Первые ряды зала занимали судейские в темных мантиях. Они оглаживали бороды и откашливались, так что их адамовы яблоки так и прыгали вверх-вниз. Кое-кто шуршал бумагами, другие с важным видом переговаривались. Если они смотрели на меня, взгляд становился тяжелым, как булыжник. Иные взгляд на мне задерживали, и губы их кривились, готовые то ли улыбнуться, то ли оскалиться. Это были псы, свирепые и трусливые разом; в том, как нервно они потирали руки, как теребили усы, я угадывала их страх передо мной.
Пока не пришли другие женщины, за столом сидели только я и Корделия. Благодаря широким юбкам каждая из нас занимала немало места, мы выглядели как две индюшки, выставленные на продажу и окруженные сворой торговцев в черных одеяниях. Помещение насквозь пропахло мужчинами: макассаровое масло [86], ореховое мыло для бритья и дарэмский табак.
– Слушание открыто! – объявил секретарь.
– Высокий суд, – начал обвинитель Толлмадж.
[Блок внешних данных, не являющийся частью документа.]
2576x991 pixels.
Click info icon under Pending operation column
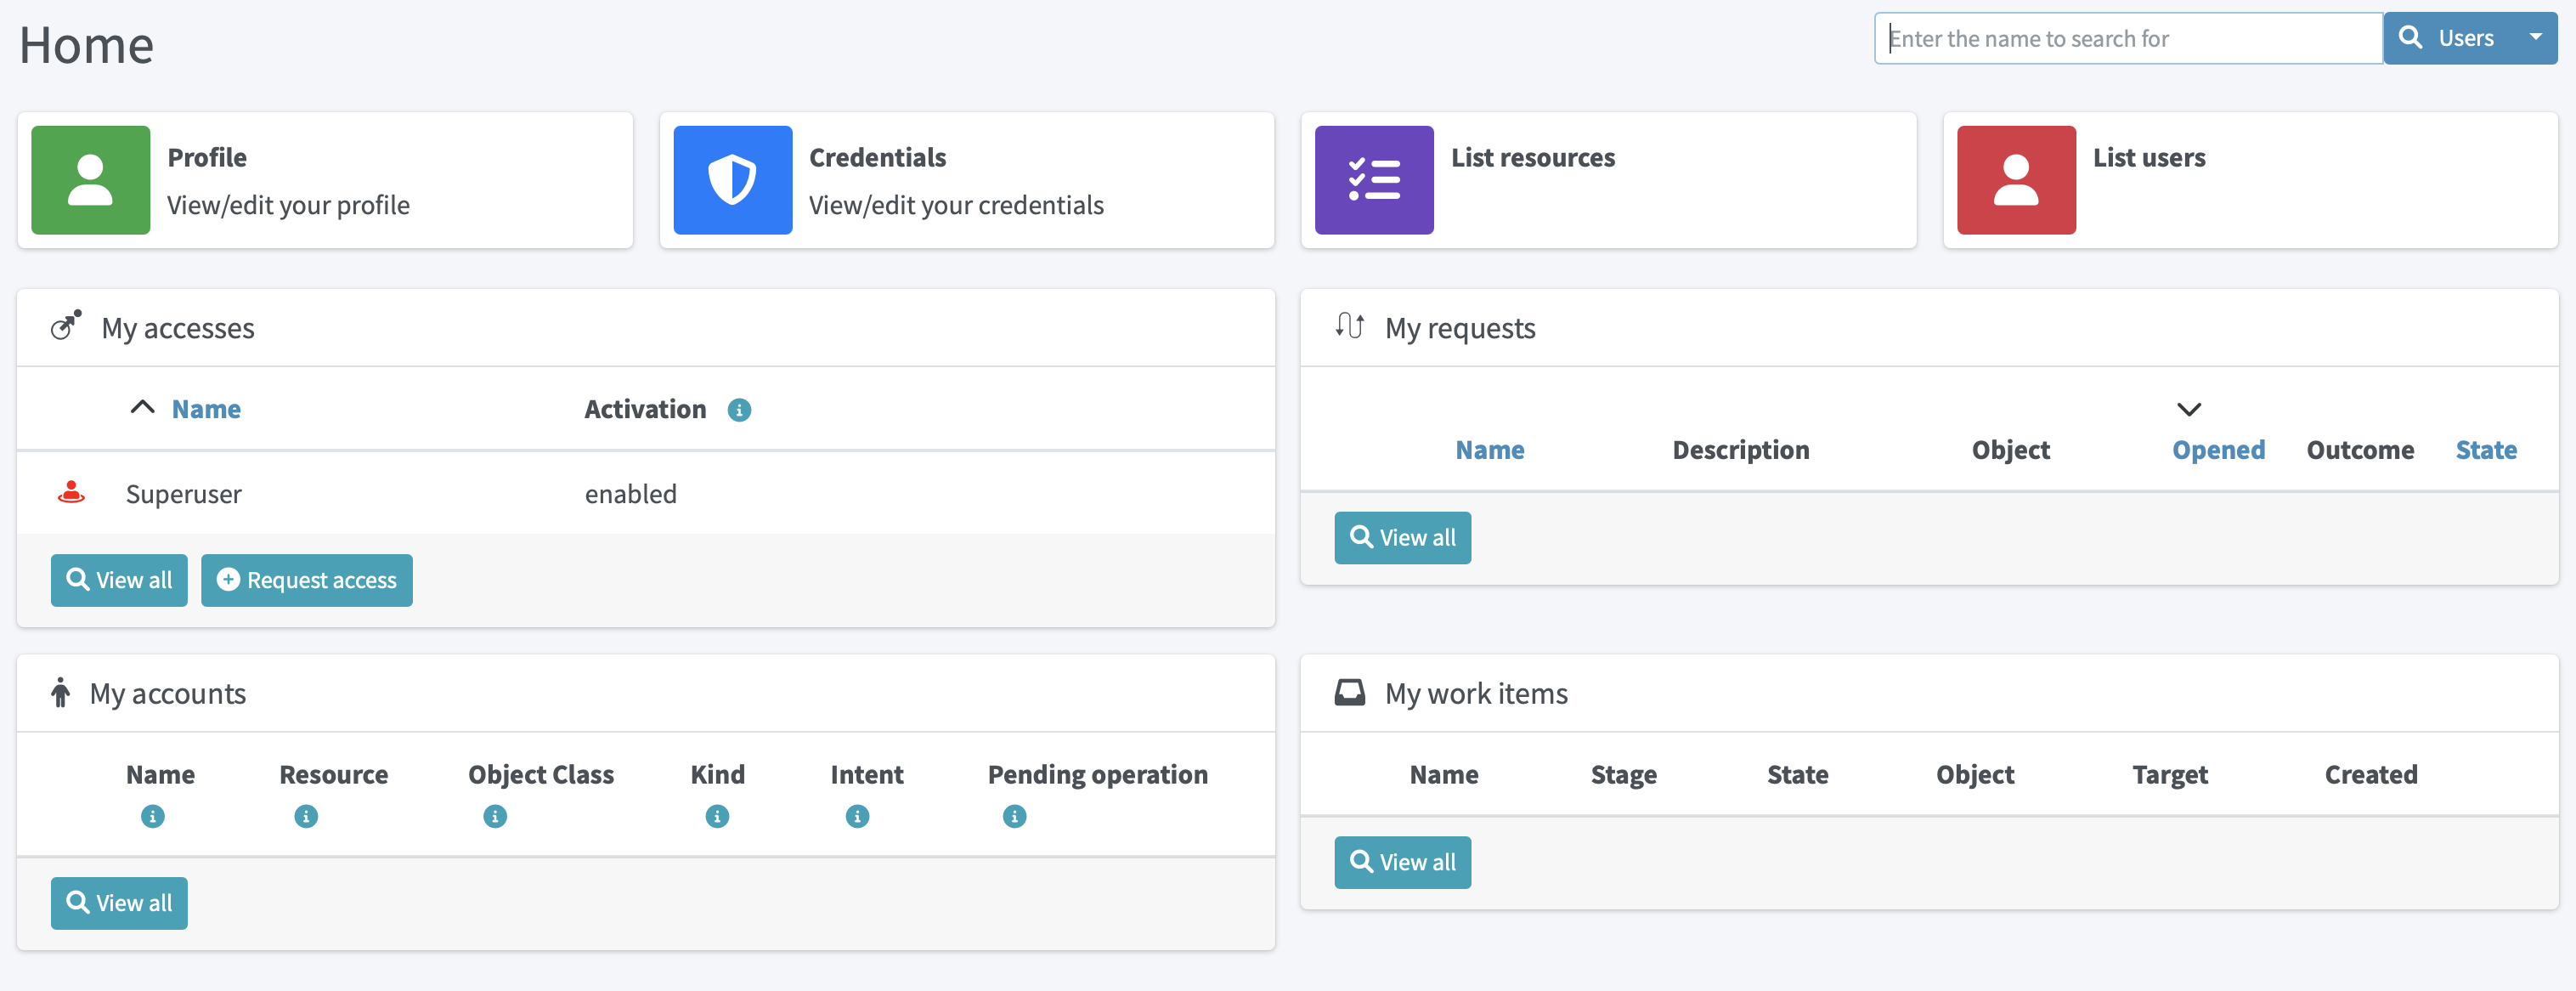pyautogui.click(x=1014, y=816)
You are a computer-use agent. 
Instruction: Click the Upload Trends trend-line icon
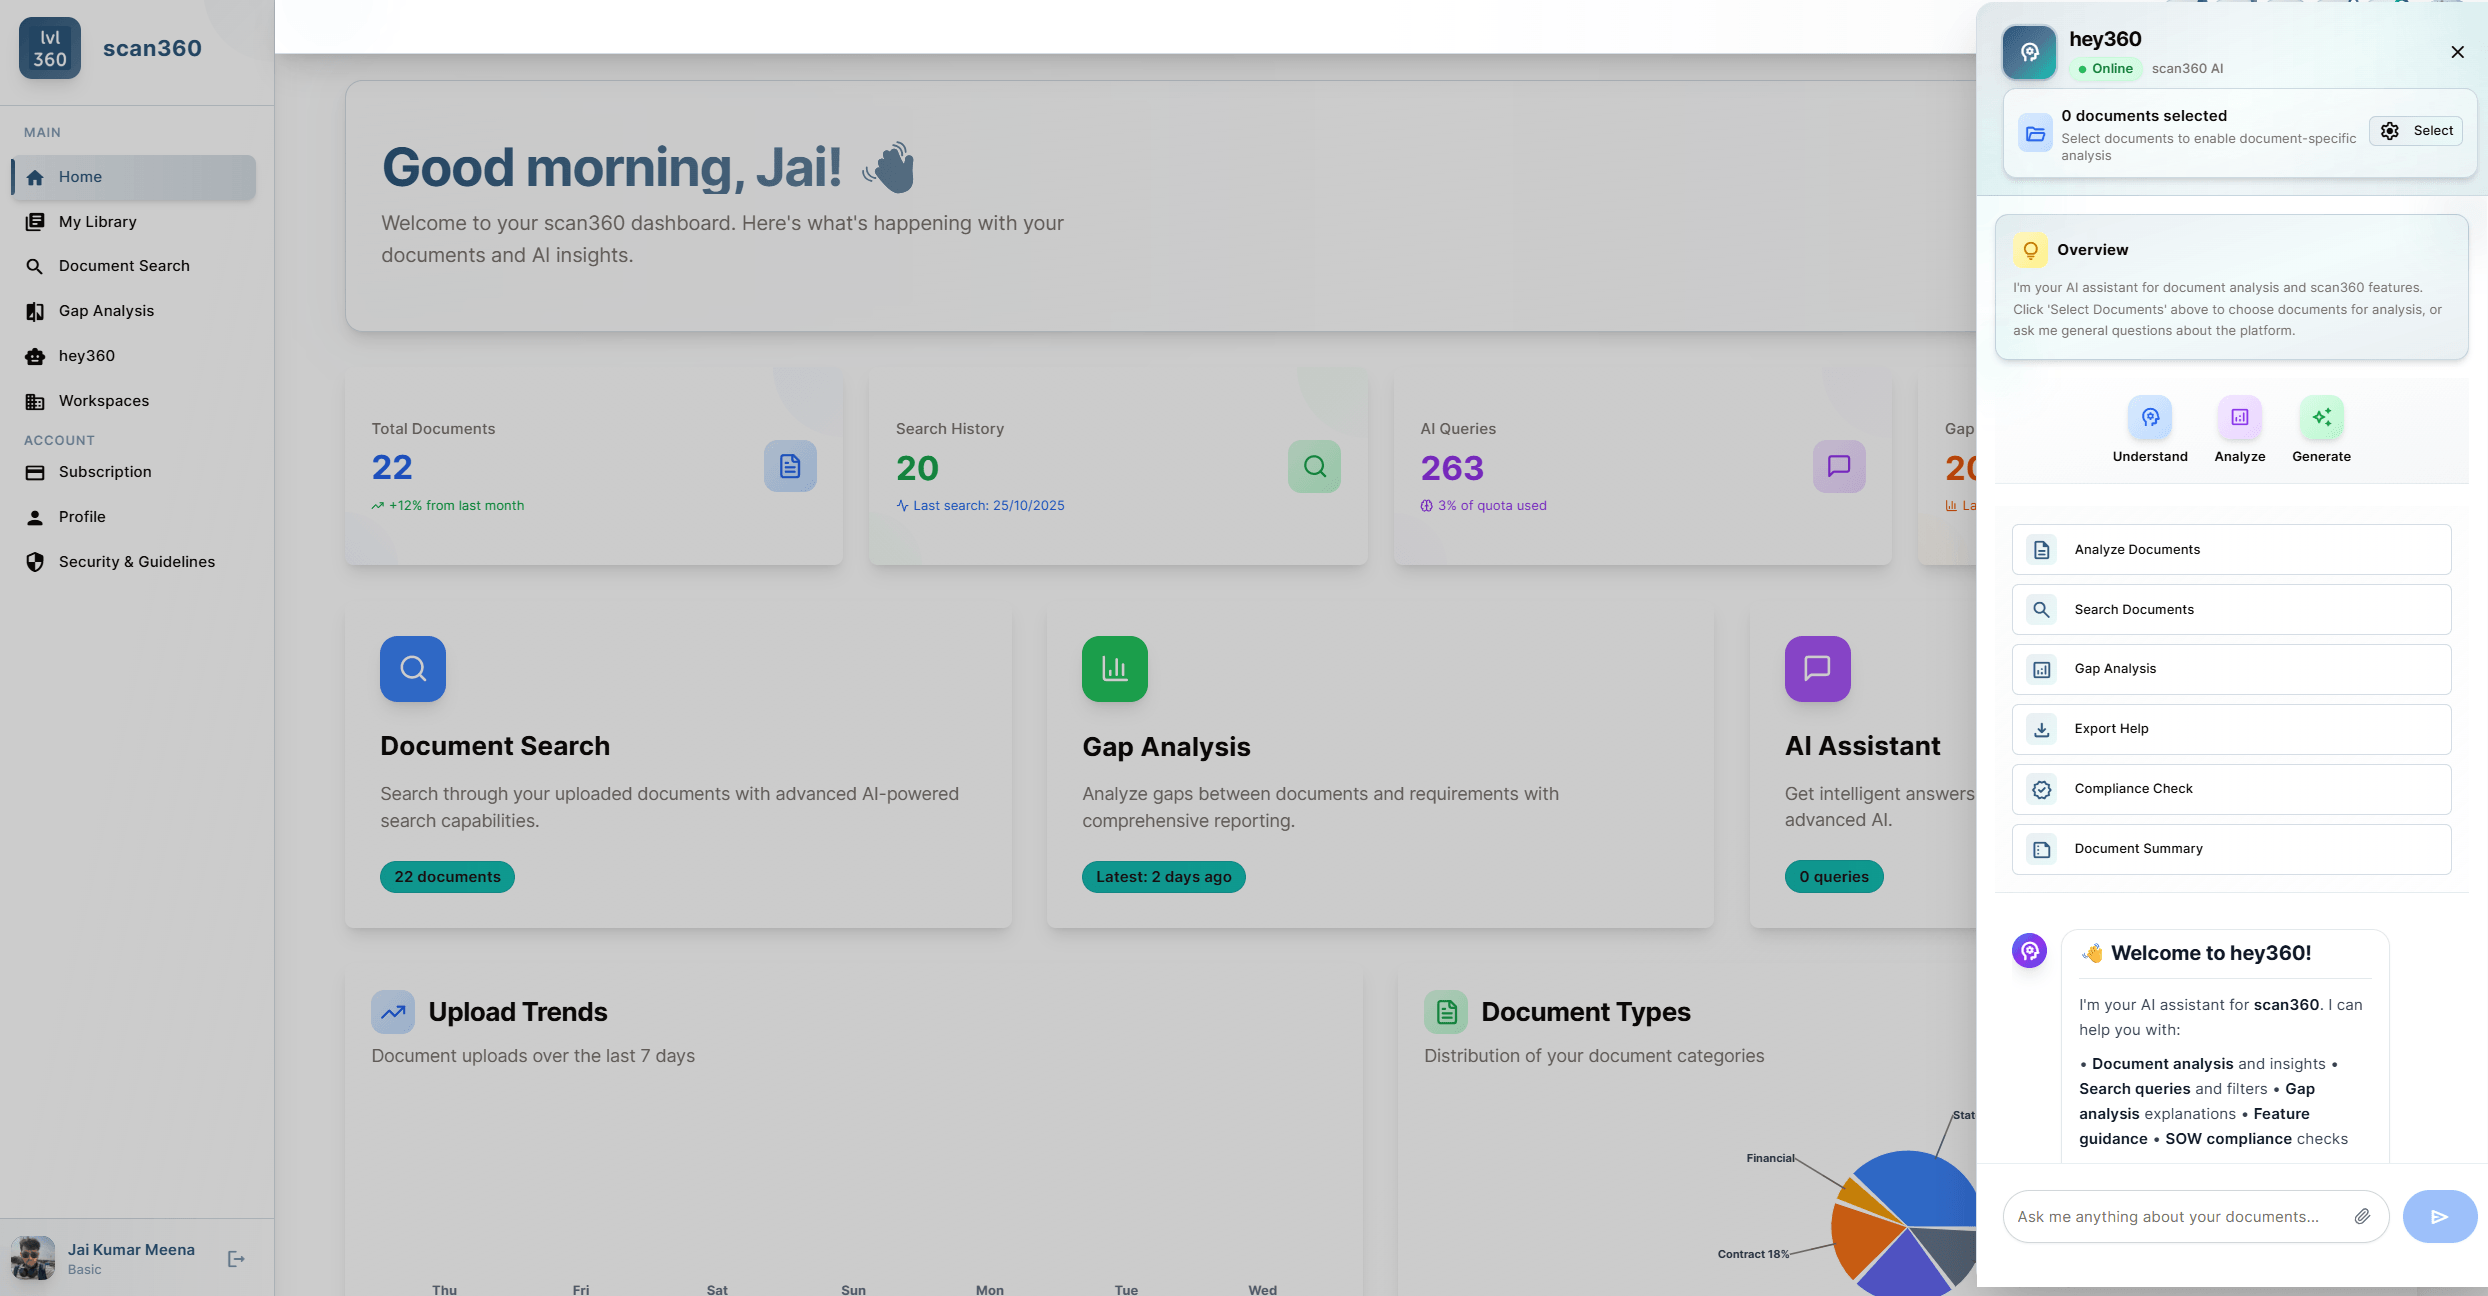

Седые волосы падали ему на лоб. Могучий, как единорог, и такой же величественный. Сенатор штата, как говорили. Из солдат. Что ж, я тоже была солдатом, на своей собственной войне, только без мушкета и судебного молотка, моим оружием был разум. – Мисс Корделия Шекфорд, – вызвал Толлмадж, – подойдите к судье.
Корделию следовало привести к присяге, но у нее так дрожали руки, будто ей надо было коснуться не Библии, а раскаленной сковороды. Секретарь даже прижал руку девушки к книге.
– Ваша честь, – сказал Толлмадж, – вынужден известить вас, что свидетельница настроена неприязненно. – И начал допрос: – Сколько раз вы были беременны?
– Четыре раза, – ответила она со смущенным вздохом.
– Четыре! От кого?
– От… мистера Джорджа Парди.
– В то время вы были мужем и женой?
– Он обещал жениться на мне, сэр, но я здесь нахожусь потому, что в полиции сказали, что ежели я не заговорю, меня посадят в тюрьму, и…
– Отвечайте только на вопросы! Каким образом вы родили ваших детей?
Корделия не ответила.
– Какие средства? Какие средства применялись при рождении?
– Я не родила ни одного ребенка.
– Вы заявили, что были беременны. Каким же образом ребенок появлялся на свет?
– При помощи… аборта. – Шелест кружев под дуновением легкого ветерка.
– Мы требуем, чтобы свидетельница сняла вуаль, – объявил Толлмадж.
– Я бы предпочла не снимать, – прошептала Корделия.
– Снимите вуаль, – приказал председатель суда.